Pensée en fonction de l'ensemble des circonstances mises en jeu par
l'actualité du site, l'oeuvre s'en inspire et dès lors les
reflète. Mais alors que l'art in situ se passionnait pour le
lieu de l'oeuvre, les pratiques artistiques contemporaines orientent
désormais leur réflexion vers l'idée de réseau, de
communauté. Un phénomène que Nicolas Bourriaud identifie
en parlant du « passage de l'in situ à l'in
socius157 ».
En continuité idéologique avec l'art de la
performance, où l'artiste considérait son corps comme un
matériau, son ossature comme sculpture, les pratiques in socius
prolongent le dédain pour l'objet d'art.
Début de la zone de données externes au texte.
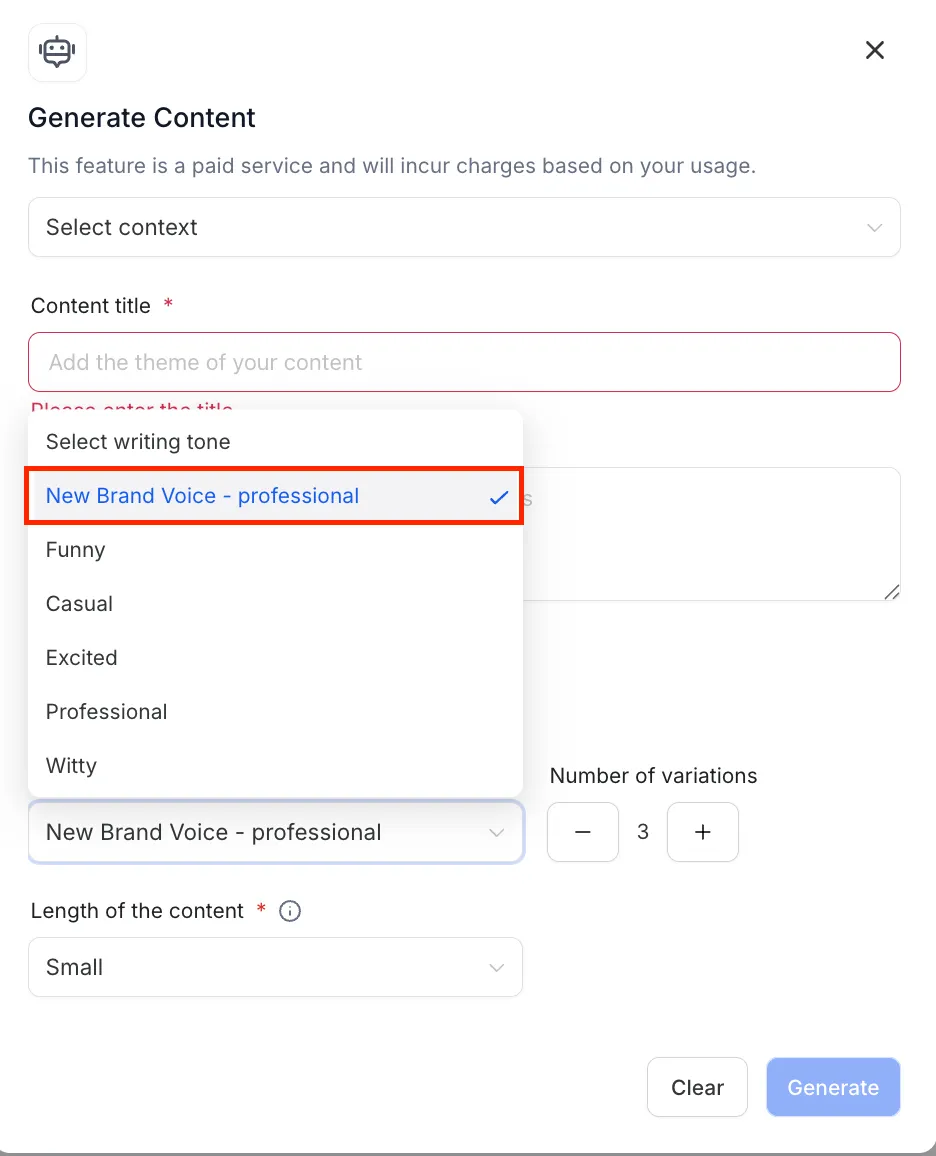Select Funny writing tone option
The width and height of the screenshot is (936, 1156).
(76, 550)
Dans ce contexte de la
dématérialisation de l'oeuvre, les artistes expérimentent
des pratiques qualifiées de relationnelles en raison de leur inscription
dans la « sphère des interactions humaines et son contexte
social.158 » Bien que visible, comme l'happening,
l'acte créatif est ici intangible. Explorant les relations entre art et
vie, il ne laisse aucune trace et ne peut être ni acheté ni vendu.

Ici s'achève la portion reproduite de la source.